Bu kez savunmada derinlik yaratabildiler. On sekizinci dakikada
Güray Vural’ın karşı karşıya Muslera’yı geçemediği pozisyon dışında
Akhisarlı oyunculara kaleyi göstermediler. Ege ekibinin formunun
zirvesinde olmadığı da bir gerçek.
Kararlı ve konsantrasyonu yüksek bir oyunda, Burak Yılmaz
fırsatçılığı maçı güle oynaya götürmelerine yeti.
Geçen hafta ligde üst üste gol yeme olumsuzluğunu sonlandırırken
kendi performanslarından çok rakibin eksikliğinin etkisi vardı.
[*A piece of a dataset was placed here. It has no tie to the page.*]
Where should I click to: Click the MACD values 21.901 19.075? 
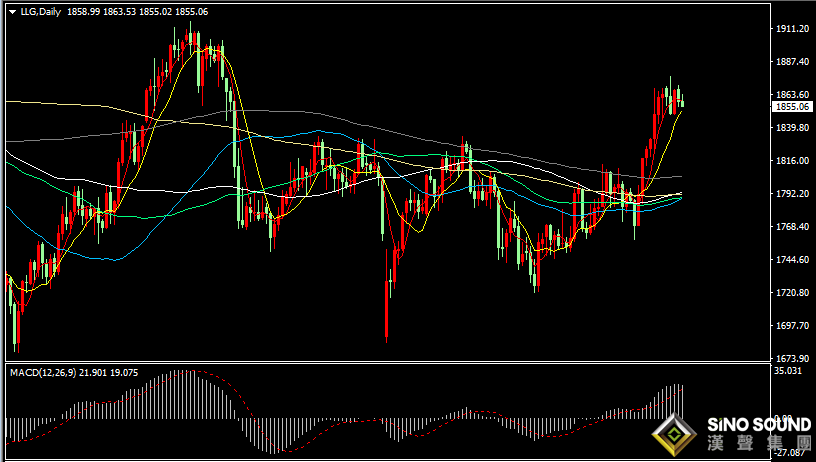109,373
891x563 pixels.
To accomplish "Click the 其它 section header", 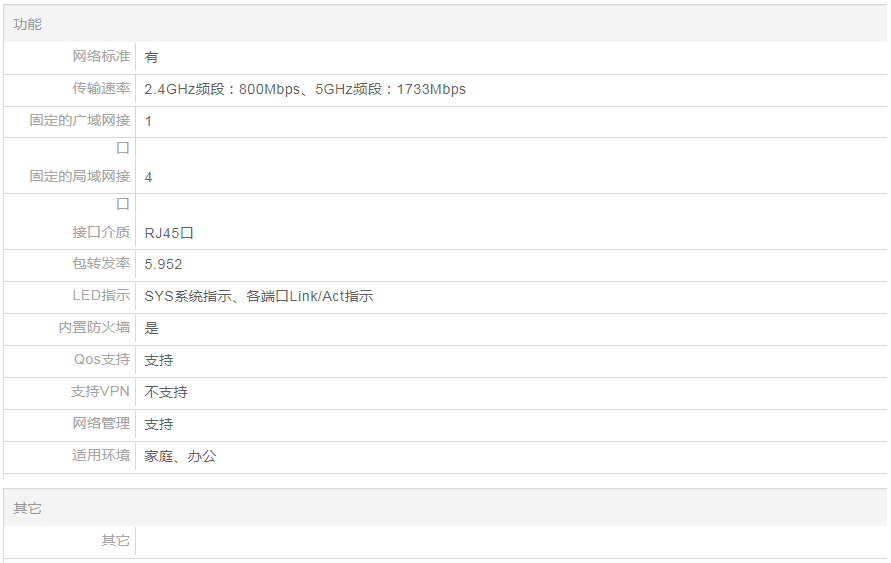I will click(28, 508).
Ancak bu hafta Galatasaraylı futbolcuların savunmada yaptıkları
doğrular daha ön plandaydı.
Kaleyi düşünen hiçbir Akhisarsporlu futbolcu rahat pozisyonda şut
atamadı.
Bunu Melo ve Chedjou’nun yokluğunda yapmaları hem şart, hem de
değerliydi.
Şampiyonluk saha – tribün birlikteliği ister. Dün Galatasaray adına
en büyük artı buydu. Sarı kırmızılı tribünler –ki, Kasımpaşa
deplasmanında da haklarını teslim etmiştim- inançlarını
şarkılarıyla yansıttılar. Tek muhalefetim “Seni sevmeyen ölsün”
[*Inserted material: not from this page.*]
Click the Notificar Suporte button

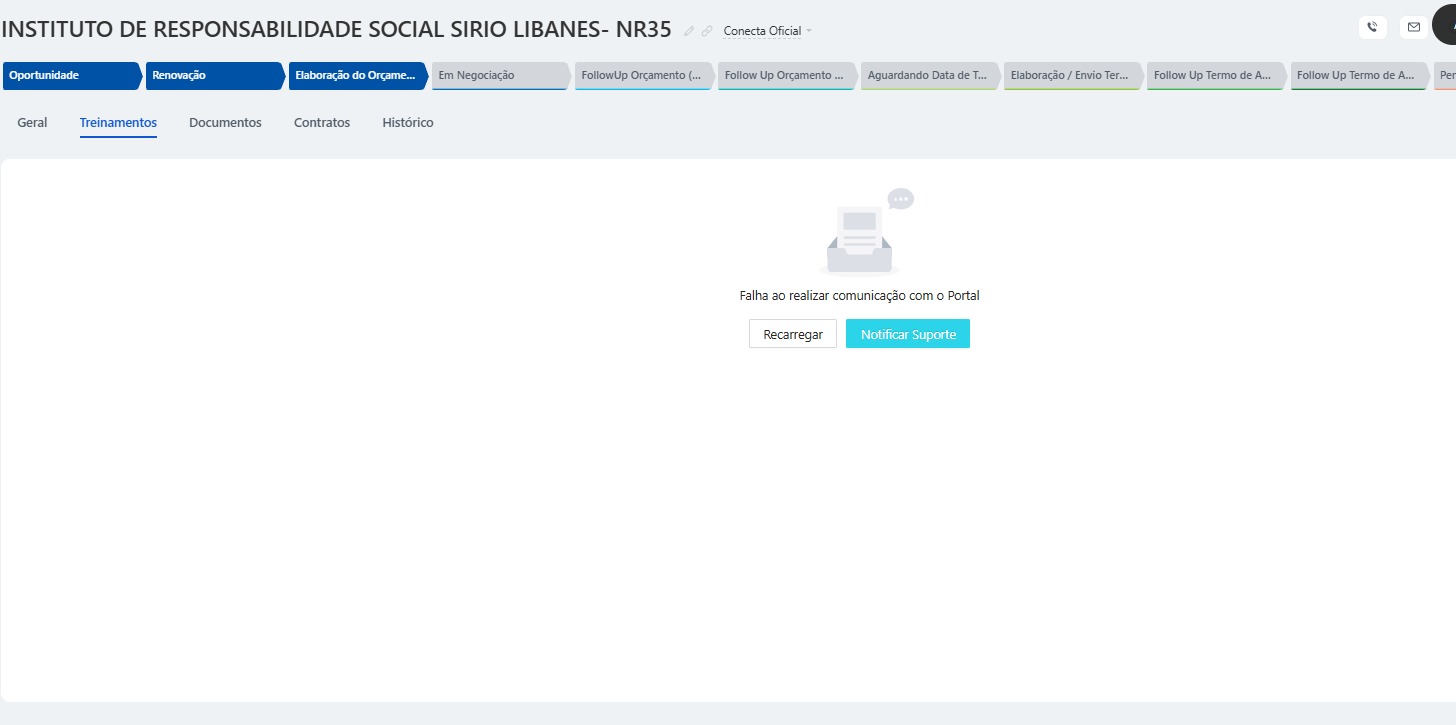[908, 334]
tezahüratlarına. Eğer bugünlere bakınca naïf kalan 80’lerin futbol
ortamından birbirinden nefret eden kulüp fertleri dönemine
geldiysek, bu sloganın katkısı görmezden gelinemez. Seven daha çok
sevsin. Kimse de ölmesin.
Ligin bu virajına girildiğinde, iyi oyundan çok üç puanı isteyen
oyun anlayışı, artık tek kabul gören gerçek durumundadır. Bu
anlayış futbol zevkimizi kemirmeye devam ediyor. Dün gece de
haftasonu oynanan pek çok maçta olduğu gibi bunun bir örneğine
şahit olduk. Galatasaray sonuç odaklı bir oyun oynadı ve kazandı.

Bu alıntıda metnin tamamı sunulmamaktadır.